Copy out every line from the one containing "Where should I click to: Toggle" down to the end of the items, requests included, scaling each coordinate in the answers by 0.8 and rounding to whole numbers, with halves rounded up. Return only those lines.

*PROVIDED MATERIAL*.
—————

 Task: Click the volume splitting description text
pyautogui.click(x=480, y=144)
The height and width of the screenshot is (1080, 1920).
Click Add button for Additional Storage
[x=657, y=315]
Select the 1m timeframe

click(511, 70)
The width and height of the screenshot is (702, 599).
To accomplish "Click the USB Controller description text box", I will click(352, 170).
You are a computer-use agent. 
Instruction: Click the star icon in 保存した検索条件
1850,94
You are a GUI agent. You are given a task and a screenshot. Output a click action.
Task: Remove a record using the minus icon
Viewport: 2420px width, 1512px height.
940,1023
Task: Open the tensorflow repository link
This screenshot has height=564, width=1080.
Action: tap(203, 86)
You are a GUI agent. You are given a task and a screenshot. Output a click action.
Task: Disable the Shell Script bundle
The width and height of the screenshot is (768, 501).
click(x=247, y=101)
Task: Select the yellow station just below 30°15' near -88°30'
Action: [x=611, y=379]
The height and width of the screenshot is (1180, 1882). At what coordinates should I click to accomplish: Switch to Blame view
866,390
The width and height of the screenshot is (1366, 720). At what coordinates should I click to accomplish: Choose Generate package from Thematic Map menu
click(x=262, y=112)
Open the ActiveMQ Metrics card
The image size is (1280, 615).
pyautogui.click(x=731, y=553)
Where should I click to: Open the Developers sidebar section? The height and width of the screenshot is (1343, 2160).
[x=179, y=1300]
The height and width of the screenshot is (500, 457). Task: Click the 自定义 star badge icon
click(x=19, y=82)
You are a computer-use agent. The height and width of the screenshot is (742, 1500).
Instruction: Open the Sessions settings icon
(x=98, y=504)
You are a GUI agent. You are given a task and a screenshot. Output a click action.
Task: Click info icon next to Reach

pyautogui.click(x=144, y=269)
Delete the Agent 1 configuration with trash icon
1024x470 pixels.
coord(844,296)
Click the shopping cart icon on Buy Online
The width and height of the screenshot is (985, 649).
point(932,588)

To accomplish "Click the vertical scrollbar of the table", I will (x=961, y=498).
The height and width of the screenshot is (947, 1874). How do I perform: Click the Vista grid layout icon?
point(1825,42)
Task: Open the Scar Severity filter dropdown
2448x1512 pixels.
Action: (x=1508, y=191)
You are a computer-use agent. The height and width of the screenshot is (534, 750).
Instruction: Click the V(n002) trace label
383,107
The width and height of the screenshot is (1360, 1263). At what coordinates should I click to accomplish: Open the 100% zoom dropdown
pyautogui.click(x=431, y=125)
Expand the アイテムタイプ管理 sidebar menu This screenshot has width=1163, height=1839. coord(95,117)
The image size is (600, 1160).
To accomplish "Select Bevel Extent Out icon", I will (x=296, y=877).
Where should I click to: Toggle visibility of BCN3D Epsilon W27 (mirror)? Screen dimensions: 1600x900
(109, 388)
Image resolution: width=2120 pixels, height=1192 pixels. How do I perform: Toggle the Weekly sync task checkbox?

—————

*PROBLEM SOLUTION*.
Where should I click to: Toggle visibility of BCN3D Epsilon W27 (mirror)? Screen dimensions: 1600x900
(87, 310)
Image resolution: width=2120 pixels, height=1192 pixels. How do I perform: Toggle the Weekly sync task checkbox?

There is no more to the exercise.